About twenty minutes later, the two old friends hugged in front of their favorite cafΓ© and said their goodbyes.
"Er, you're a bad ass, you know that, right? But I think maybe sacrificing your social life to be a bad ass attorney is coming back to haunt you. Don't forget to be you, yeah?" Katrina advised as they broke their embrace. "Love ya, Nerd," she finished. "Love ya too, Slut," Erica replied with a wink.
Erica and Katrina had been roommates their first year of university and became fast friends, despite their completely different personalities and ambitions. Erica had wanted to be a lawyer since she was a small child spending evenings watching legal procedurals on TV with her father. Katrina, on the other hand, went to college because her parents told her to, and she mostly saw it as an excuse to party and socialize, and so their callous nicknames for each other were born.

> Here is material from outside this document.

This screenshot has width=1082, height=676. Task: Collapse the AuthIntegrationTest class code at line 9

After they finished their degree programs, Erica went off to law school, passed the bar and joined a reputable law firm in the city straight away. Top firms weren't known for being accommodating to young women's social lives, and this firm was no exception. Erica didn't mind though - she was going to be the best attorney in the city, and everything else could wait.

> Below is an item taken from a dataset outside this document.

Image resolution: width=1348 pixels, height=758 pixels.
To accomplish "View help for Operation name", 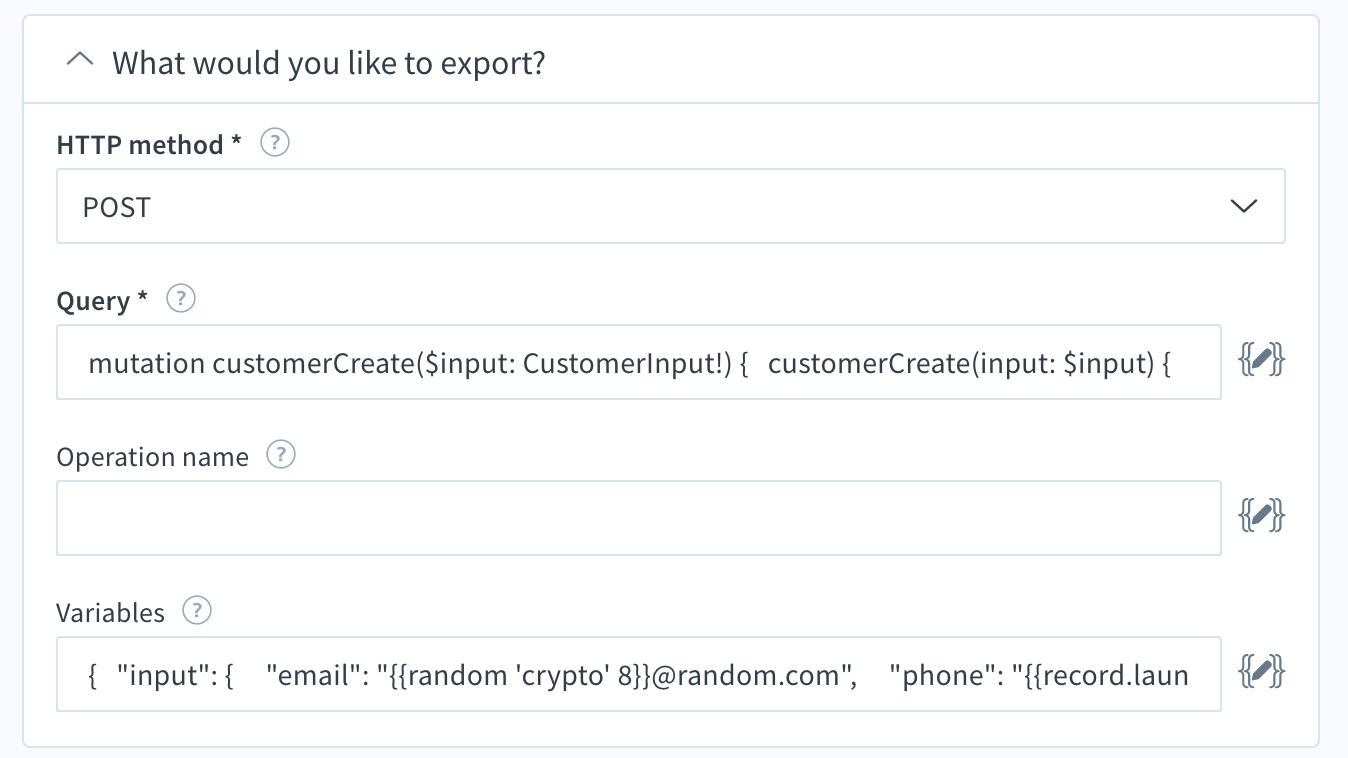I will [x=281, y=455].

Now, Erica was a junior partner but had little to show for it on a human-level. Katrina's daughter was now 5 and helped her mom at their family run florist shop, but Erica still lived alone in her small starter home, alone, with nothing but her case load to keep her company.
Her situation hadn't bothered her until now. She had some flings in university, and even had a late night rendezvous in the copy room with another Associate a couple years back, but the loneliness hadn't hit her until now. She was well into her thirties and always thought she'd be married at this point in her life, if not with kids. What happened?

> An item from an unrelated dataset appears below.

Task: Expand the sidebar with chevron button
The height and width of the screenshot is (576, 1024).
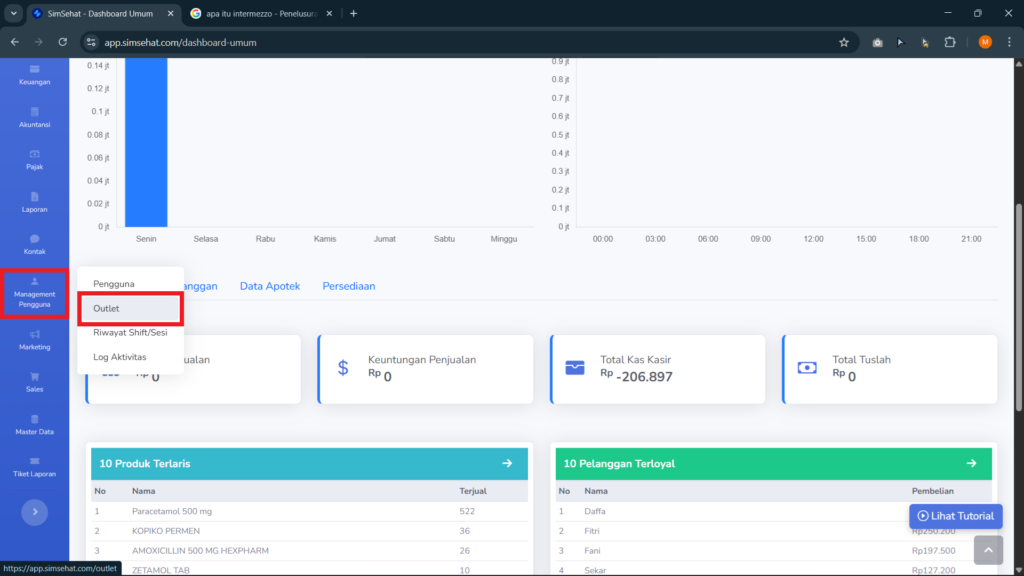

Erica's office wasn't far from the cafΓ©, and she often walked down to meet her friend for a cup. On the way back this time, she found her gait a little slower than usual. Pausing at a crosswalk, Erica looked left, then right. Her office was to the right.
"Fuck it," she said to no one in particular, then turned left, pulling out her phone to text her paralegal to clear her day.
It wasn't long before Erica was standing in her red-soled Louboutin shoes on cement floors looking down a row of kennels. She looked up and down the path through the thin metal wires keeping back a score of canines of various colors, breeds and temperaments. Fixing her posture, Erica set herself and stepped forward in the same power-pose way she did when she walked into the court room. She wasn't sure why she felt so out of place here. As a child, her family always had dogs. She loved them.
But a voice in the back of her mind was nagging at her, telling her this was silly, irresponsible. *To hell with that voice,* she thought. *It's just a dog. It's not like I'm taking up meth.*
Erica took her time at each kennel, reviewing the usually terrified animal inside. Some barked and jumped at their wire confinements, others cowered in the back corner. For each, she would kneel, wait to see how the little one would respond, then move on to the next.
Towards the end of the row, she drew a double take at a dog quietly laying in its kennel. It neither barked nor cowered, it simply looked back at her, as if it was watching her back, mutually testing her response.
Erica looked up at the sheet of paper hung on the kennel door.
"Alfred," she read, then looked back at the animal. He was beautiful. His coat was silvery gray with streaks of white under his long chin and around his brow and ears. Alfred was large, much larger than many other domestic dogs she'd seen. If anything, he reminded her of a dire wolf from the old fantasy novels she read long ago. She looked back at the sheet of paper. 'Great Dane Mix', it read. She had seen Danes before, but this one seemed large even for one of those.
"I don't abide dumb men, Alfred. But you don't look dumb," she observed. Alfred panted slowly and quietly a moment, then rested his head on his paws.
They continued to regard each other in silence before Erica finally turned and went back to main lobby of the shelter.
"Ah, Miss, did you make a decision?" the young woman behind the long counter asked.